Think money can’t buy elections? Think again. One way or the other, money buys votes. It buys various forms of advertising as well as telemarketing, and these get the word out.
Long before he became the first president of the United States, George Washington learned first-hand that money can buy an election … if it is used to purchase liquor and give it free to potential voters.
The first time Washington ran for the Virginia legislature, he took the moral high ground and refused to ply the electorate with booze. His opponent took the moral low ground and won the election, 271 votes to 41.

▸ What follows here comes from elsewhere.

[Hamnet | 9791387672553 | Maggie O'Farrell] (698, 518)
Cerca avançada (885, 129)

The next time around, Washington bought 28 gallons of rum, 50 gallons of rum punch, 34 gallons of wine, 46 gallons of beer and 2 gallons of cider royal. He spent 50 pounds sterling (Virginia was still a British colony) and thought it wasn’t enough — but it was. Out of the 391 people who drank Washington’s hooch, 331 voted for him, and he won in a landslide.
We hope that this energy continues into 2020 and beyond. Regardless of where one falls on the political spectrum, voter apathy is a plague on all fronts and is not what our nation stands for.
Please, get out and vote. It is our civic duty.